Es posible que ese fenómeno de creación de universos paralelos en los entornos de
trabajo sea un factor importante a la hora de explicar las dificultades con que
están tropezando las sociedades occidentales para conseguir los aumentos de
productividad a que se habían acostumbrado en las últimas décadas. El esfuerzo
de mantenimiento de esos universos actuaría de modo semejante a como lo hace en
los individuos la información reprimida en las operaciones de autoengaño,
información que se transforma en una carga cognitiva de fondo que menoscaba su
rendimiento en cualquier actividad.
Enlazando ahora con el escrito anterior a que me refería al
comienzo de este microensayo, es tentador extraer la conclusión de que opera en
la sociedad, mediada por la actividad humana,
una suerte de ley universal de
aumento de la entropía social en forma de pérdidas deliberadas de información.
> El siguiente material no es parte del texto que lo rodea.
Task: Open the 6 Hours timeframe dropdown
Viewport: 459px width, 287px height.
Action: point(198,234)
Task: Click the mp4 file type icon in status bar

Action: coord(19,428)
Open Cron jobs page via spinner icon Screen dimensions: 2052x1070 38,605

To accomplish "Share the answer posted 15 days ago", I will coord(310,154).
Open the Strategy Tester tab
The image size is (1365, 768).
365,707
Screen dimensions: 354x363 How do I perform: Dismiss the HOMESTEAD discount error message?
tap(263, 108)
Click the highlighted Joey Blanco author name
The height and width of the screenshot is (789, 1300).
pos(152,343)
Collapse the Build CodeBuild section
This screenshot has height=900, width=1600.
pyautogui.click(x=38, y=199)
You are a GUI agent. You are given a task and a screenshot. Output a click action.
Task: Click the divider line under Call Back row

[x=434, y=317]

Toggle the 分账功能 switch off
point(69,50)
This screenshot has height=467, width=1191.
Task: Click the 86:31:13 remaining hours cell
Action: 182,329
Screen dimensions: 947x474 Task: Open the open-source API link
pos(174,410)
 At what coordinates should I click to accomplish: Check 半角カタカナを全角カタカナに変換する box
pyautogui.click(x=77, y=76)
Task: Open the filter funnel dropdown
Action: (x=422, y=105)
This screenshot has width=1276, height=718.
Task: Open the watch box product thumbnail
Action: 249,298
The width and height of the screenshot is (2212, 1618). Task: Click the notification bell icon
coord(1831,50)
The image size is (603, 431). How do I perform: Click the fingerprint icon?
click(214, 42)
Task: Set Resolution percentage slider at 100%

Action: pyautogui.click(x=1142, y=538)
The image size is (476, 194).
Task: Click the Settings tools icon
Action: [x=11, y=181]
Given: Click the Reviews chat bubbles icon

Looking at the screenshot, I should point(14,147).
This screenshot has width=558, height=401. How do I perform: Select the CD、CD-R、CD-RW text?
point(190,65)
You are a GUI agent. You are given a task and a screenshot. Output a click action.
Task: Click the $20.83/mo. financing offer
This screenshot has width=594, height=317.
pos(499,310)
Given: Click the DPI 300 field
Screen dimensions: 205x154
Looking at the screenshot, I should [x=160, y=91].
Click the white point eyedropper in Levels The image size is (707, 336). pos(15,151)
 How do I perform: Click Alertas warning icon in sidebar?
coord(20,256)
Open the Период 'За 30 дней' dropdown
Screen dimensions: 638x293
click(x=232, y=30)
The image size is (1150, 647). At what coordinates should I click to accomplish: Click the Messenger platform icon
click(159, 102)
Procede aquí tener en cuenta que, como se
señala en la entrada de Wikipedia referente a la neguentropía
(entropía negativa),
“Se puede considerar a la
información como elemento generador de orden y como herramienta fundamental
para la toma de decisiones en la organización o en cualquier sistema
en el que se presenten situaciones de elección con múltiples alternativas.En la
gestión de riesgos, neguentropía es la fuerza que tiene por objeto lograr un
comportamiento organizacional eficaz y conducir a un estado estacionario
predecible”
Cabe pensar por tanto que las sociedades occidentales, siendo
como son objeto permanente de inyecciones masivas de desinformación, están destinadas a sufrir de forma abrupta las
consecuencias de un aumento generalizado de la ineficiencia y la volatilidad.
El colapso financiero cuyas
consecuencias aún estamos padeciendo sería un mero anticipo de los colapsos informáticos que se están
produciendo por doquier, y ambos se unirían a la progresiva pérdida de
eficiencia del capitalismo que, según explicaba en Miedo a señalar, llevan aparejadas unas formas democráticas que
están convirtiéndose en una caricatura de sí mismas. En un artículo reciente
(EL PAÏS, 16/3/2014), Kenneth Rogoff
señalaba más tímidamente que:
“Las
economías capitalistas han sido espectacularmente eficientes para lograr el
aumento del consumo de bienes privados, al menos a largo plazo. En cuanto a los
bienes públicos —como, por ejemplo, la educación, el medio ambiente, la
atención de salud y la igualdad de oportunidades—, la ejecutoria no es tan
impresionante y, a medida que las economías capitalistas se desarrollaban, parecen haber aumentado los obstáculos
políticos.” (negrita mía)
Como telón de fondo, en
virtud de su evolución, asistimos por consiguiente a un lento suicidio/colapso de las democracias, ya adivinable, por ejemplo, en la inoperancia de las
instituciones europeas o en las amenazas de parálisis de la Administración de
los Estados Unidos, pero el síntoma más significativo es quizá el ascenso que
están experimentando en Europa toda una serie de pequeños partidos que encarnan sin duda el principio de la rebelión de los ciudadanos no contra la
democracia en sí, sino contra las toneladas de desinformación con que se
empeñan en sepultarlos los grandes partidos. Desinformación en forma de langue
de bois, en forma de negación de las diferencias reales entre las personas,
en forma de negación de los problemas asociados a la inmigración, o en forma de
negación de la gravedad y persistencia de la crisis. En relación con esto último,
es divertido constatar la curiosa combinación de autoengaño y engaño con que
nos están regalando, respectivamente, Rajoy
y Merkel. El primero parece realmente convencido de que hemos superado la
crisis, mientras que la segunda sabe perfectamente que no hemos arreglado nada
pero simula que ello es cierto porque le conviene que los alemanes piensen que
España ha dejado de ser un peligro para ellos. Ambos dirigentes han llegado así
a instalarse en una estrategia
evolutivamente estable, que un día u otro saltará por los aires.